Mais do que um termômetro conjuntural do mercado, a performance recorrente do Delivery 11.180 — e da família Delivery, que inclui o e-Delivery — evidencia o acerto de um projeto industrial concebido no Brasil, com foco em nichos específicos pouco atendidos pelo mercado. Segundo Bruno Schonrorst, gerente de vendas da Volkswagen Caminhões e Ônibus, o sucesso do modelo está ligado à sua versatilidade e à capacidade de atender aplicações diversas, com destaque para a versão 4×4, que ampliou o alcance do produto sem responder sozinha pelo volume total de vendas.
“O projeto começou em 2017 e foi totalmente desenvolvido no Brasil, no nosso centro de engenharia em Resende, no Rio de Janeiro. Identificamos uma demanda clara por um caminhão com tração 4×4, capaz de operar em terrenos difíceis, e desenvolvemos essa versão com base na plataforma Delivery. Ela ampliou significativamente o leque de aplicações do modelo, especialmente em operações fora de estrada”, afirma o executivo. “O 11.180 não apenas preencheu a lacuna deixada pelo Ford F-4000 4×4, como também ampliou as possibilidades de aplicação”, disse ao portal Transporte Moderno em 2025.

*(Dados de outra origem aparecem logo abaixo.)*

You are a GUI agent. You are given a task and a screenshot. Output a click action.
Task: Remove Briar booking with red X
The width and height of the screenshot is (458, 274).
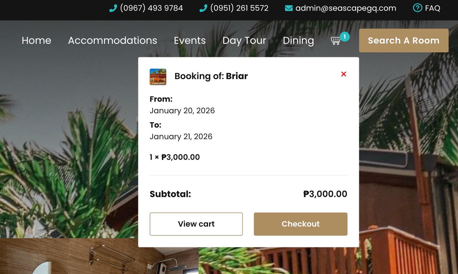click(x=344, y=74)
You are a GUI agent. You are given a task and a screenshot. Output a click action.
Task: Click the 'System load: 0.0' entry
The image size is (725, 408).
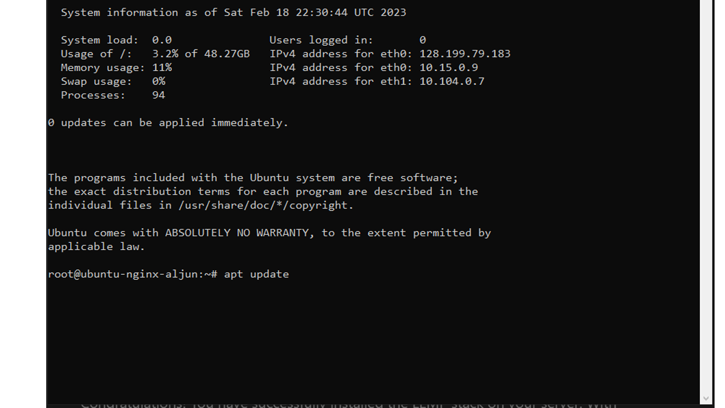(116, 40)
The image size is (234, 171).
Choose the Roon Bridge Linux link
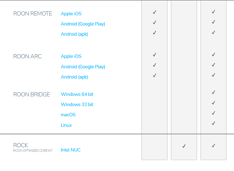66,125
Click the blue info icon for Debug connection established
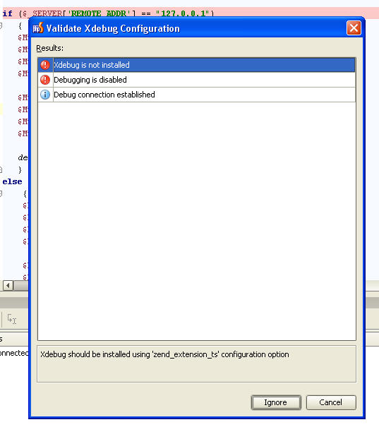The image size is (379, 427). coord(45,95)
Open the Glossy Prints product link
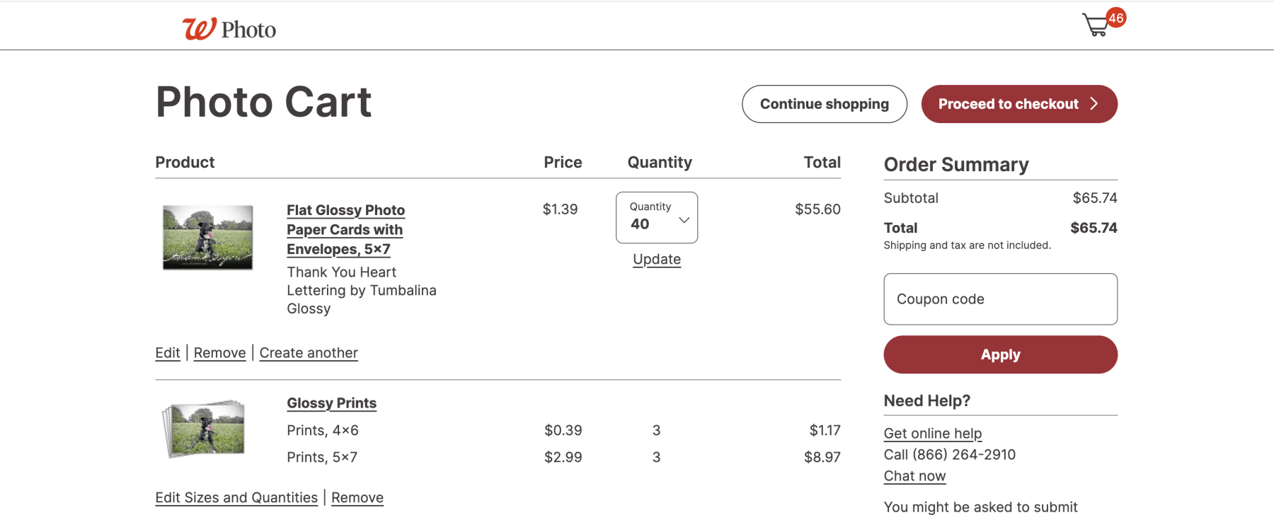 331,403
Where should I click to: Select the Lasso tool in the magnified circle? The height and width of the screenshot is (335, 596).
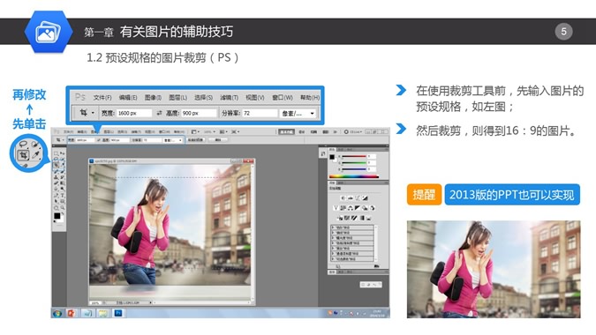click(x=23, y=145)
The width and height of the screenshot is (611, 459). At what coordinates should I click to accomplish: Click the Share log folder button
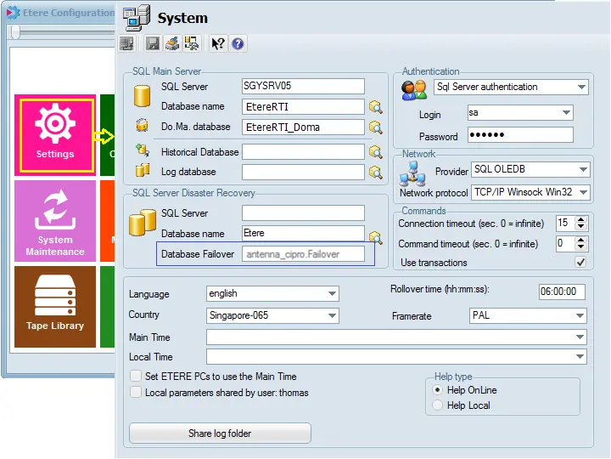click(x=220, y=434)
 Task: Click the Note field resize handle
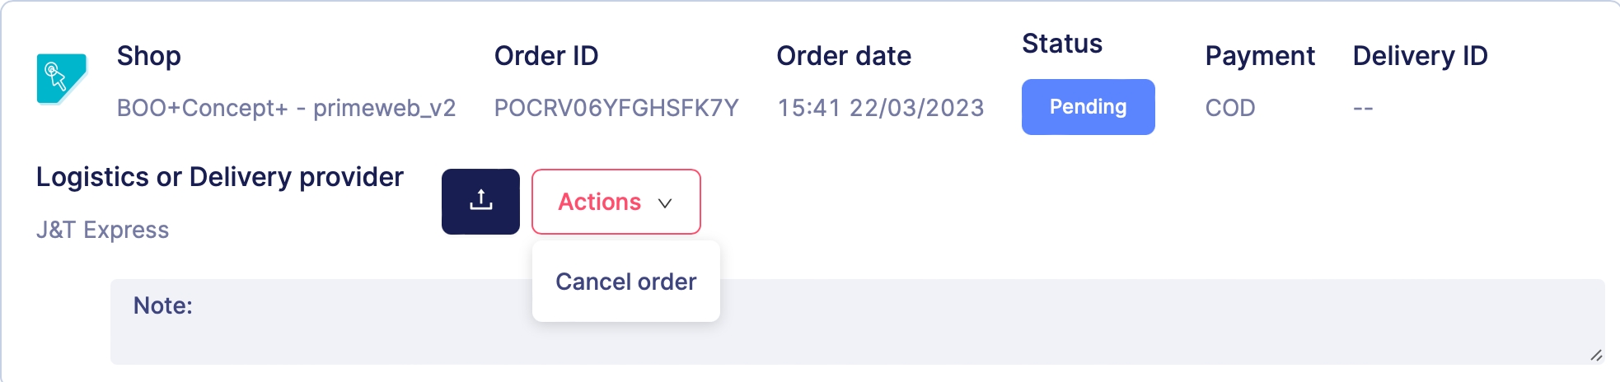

A versão Delivery 11.180 4×4 se consolidou como sucessora natural do Ford F-4000 4×4, modelo descontinuado que ainda era referência em operações fora de estrada. Ao capturar essa demanda reprimida, a Volkswagen ampliou o alcance do produto e fortaleceu sua presença em nichos de maior valor agregado. Disponível nas configurações 4×2 e 4×4, o modelo atende desde pequenos empreendedores e produtores rurais até grandes concessionárias de energia, que operam em regiões com topografia desafiadora e infraestrutura limitada.
Os segmentos de caminhões leves e semileves continuam pressionados. Em janeiro, os leves responderam por 7,18% do mercado, enquanto os semileves ficaram com 2,54%, mantendo perfil fortemente urbano e aplicações bastante específicas.